Our results show that F2F+F2B V1 reduces more power than F2F+F2B V2. F2F+F2B V1 showed -36.0% power reduction, but F2F+F2B V2 showed -34.7% power reduction than 2-D. We explain this through the following reasons.



Fig. 8. F2F bonding choice for more power reduction in F2F+F2B bonded T2 Core. (a) F2F bonding for top-level. (b) F2F bonding for block-folding (folded blocks in orange font).

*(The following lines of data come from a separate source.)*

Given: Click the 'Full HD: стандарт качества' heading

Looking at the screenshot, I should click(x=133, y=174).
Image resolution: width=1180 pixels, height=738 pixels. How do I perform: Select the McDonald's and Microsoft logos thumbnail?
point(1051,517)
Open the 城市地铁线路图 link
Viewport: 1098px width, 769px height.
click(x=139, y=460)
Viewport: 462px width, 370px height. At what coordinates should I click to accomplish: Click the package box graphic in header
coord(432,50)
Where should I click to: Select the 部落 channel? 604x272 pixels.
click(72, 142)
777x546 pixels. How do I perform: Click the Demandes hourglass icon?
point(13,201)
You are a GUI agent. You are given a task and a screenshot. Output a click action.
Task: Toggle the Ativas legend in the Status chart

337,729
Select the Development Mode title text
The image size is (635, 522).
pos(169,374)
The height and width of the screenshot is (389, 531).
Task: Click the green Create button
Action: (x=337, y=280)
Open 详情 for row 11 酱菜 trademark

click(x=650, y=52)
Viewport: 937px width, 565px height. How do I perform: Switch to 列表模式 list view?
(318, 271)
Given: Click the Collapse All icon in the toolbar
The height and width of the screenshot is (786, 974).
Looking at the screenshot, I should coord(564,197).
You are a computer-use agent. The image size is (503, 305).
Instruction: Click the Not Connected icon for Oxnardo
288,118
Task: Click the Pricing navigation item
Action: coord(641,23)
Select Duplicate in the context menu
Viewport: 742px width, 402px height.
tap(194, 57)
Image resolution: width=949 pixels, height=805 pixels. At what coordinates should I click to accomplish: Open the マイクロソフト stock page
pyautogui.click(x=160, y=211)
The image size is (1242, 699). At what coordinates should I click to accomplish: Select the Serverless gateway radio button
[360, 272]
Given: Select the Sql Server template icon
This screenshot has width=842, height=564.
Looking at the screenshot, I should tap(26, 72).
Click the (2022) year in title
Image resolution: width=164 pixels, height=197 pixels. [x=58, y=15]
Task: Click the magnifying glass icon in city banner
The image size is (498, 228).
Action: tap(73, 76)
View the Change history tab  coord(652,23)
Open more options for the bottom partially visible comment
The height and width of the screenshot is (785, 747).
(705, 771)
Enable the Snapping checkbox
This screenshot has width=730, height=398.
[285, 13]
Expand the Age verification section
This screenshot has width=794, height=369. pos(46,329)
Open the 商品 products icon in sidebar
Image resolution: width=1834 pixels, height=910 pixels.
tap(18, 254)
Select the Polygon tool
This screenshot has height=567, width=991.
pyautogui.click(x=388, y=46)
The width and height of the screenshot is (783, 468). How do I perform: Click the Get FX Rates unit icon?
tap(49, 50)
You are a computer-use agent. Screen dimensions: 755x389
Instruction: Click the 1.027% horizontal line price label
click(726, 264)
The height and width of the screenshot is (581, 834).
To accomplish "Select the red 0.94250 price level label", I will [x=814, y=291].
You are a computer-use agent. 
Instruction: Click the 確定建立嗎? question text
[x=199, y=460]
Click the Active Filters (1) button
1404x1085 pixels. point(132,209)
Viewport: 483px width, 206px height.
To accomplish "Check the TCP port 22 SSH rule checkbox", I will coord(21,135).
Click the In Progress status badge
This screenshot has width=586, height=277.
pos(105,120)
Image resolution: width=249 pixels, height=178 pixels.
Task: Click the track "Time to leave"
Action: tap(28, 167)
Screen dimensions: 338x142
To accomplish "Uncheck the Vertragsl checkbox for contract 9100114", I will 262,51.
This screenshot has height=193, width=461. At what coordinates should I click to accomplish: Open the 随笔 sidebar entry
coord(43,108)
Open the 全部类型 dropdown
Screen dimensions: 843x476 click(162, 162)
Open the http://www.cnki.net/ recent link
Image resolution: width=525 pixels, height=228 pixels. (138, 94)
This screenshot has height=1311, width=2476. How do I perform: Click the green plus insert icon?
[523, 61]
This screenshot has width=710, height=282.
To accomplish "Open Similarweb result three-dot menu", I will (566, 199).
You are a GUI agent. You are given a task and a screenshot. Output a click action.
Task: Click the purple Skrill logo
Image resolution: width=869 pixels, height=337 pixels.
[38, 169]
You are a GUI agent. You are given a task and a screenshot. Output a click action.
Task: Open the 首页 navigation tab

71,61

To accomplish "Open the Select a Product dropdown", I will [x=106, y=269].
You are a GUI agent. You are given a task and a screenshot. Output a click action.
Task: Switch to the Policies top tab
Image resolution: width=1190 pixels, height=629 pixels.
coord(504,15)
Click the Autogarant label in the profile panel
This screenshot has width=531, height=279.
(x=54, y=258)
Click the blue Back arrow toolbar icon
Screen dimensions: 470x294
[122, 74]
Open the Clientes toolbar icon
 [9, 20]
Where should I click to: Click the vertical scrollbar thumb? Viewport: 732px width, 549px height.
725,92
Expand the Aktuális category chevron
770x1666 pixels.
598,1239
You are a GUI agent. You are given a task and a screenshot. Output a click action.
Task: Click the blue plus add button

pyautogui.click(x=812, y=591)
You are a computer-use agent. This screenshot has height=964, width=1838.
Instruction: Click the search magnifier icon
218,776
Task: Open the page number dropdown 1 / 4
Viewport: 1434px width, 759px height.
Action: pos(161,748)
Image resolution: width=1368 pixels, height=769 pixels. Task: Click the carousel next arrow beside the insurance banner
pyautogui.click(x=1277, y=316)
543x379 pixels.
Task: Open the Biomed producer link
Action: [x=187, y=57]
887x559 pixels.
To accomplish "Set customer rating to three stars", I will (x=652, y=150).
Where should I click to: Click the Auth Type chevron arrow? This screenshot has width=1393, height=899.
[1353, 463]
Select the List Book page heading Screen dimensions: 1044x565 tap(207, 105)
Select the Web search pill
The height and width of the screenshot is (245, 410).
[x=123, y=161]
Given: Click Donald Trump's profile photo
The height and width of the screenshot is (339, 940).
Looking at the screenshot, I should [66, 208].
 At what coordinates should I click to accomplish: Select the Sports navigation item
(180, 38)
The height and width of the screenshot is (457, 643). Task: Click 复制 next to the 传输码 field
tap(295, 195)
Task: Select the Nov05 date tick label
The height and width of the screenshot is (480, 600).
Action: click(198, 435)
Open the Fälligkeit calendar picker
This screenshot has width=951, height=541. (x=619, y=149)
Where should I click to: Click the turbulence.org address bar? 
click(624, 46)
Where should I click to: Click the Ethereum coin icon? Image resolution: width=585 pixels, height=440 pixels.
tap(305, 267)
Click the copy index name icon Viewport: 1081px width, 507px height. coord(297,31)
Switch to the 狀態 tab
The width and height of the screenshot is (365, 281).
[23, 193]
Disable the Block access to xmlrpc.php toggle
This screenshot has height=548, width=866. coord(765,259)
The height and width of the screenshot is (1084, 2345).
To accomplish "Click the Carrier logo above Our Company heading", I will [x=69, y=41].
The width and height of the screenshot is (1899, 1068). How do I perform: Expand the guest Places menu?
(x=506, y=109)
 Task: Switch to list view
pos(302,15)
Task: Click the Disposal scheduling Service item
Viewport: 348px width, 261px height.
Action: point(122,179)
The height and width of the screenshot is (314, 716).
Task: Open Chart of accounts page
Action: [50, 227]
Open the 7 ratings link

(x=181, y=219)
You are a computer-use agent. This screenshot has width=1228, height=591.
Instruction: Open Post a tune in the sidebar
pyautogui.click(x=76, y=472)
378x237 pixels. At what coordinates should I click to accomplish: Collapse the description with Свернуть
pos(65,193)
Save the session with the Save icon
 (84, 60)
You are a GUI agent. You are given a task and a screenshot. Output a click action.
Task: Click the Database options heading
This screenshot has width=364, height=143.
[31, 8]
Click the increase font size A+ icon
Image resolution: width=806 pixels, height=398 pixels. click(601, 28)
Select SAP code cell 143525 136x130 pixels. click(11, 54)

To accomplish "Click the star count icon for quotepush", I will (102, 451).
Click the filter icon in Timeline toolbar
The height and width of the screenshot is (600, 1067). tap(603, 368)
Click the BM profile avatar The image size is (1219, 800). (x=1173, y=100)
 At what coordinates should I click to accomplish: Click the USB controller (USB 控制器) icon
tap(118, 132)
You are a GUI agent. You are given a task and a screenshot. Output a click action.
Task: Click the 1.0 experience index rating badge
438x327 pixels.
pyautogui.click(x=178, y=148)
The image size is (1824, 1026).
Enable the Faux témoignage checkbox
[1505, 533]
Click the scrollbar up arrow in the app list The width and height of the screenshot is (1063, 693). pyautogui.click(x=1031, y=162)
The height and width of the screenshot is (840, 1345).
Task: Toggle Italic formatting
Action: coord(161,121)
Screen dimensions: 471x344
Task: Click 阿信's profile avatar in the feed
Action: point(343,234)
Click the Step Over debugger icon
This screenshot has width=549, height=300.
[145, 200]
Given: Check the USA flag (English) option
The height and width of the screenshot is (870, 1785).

First, extra power reduction from F2F bonding in folded blocks is not significant. Block-folding-based 3-tier designs must consider: 1) power reduction of the block itself from block-folding and 2) options for better connectivity in the top level. For power reduction of single blocks by block-folding in standalone designs, the total power reduction from F2F bonding is only -5.3 mW. This is -1.5% of the total T2 Core power. Note that we are not seeing significant power reduction from folded blocks in F2F bonding. This is because 3-tier floorplanning limits many partitioning options for block-folding in F2F.

 TABLE V

 Comparison Among 3-Tier T2 Core Designs Built With Various Options in Folding and Bonding Styles.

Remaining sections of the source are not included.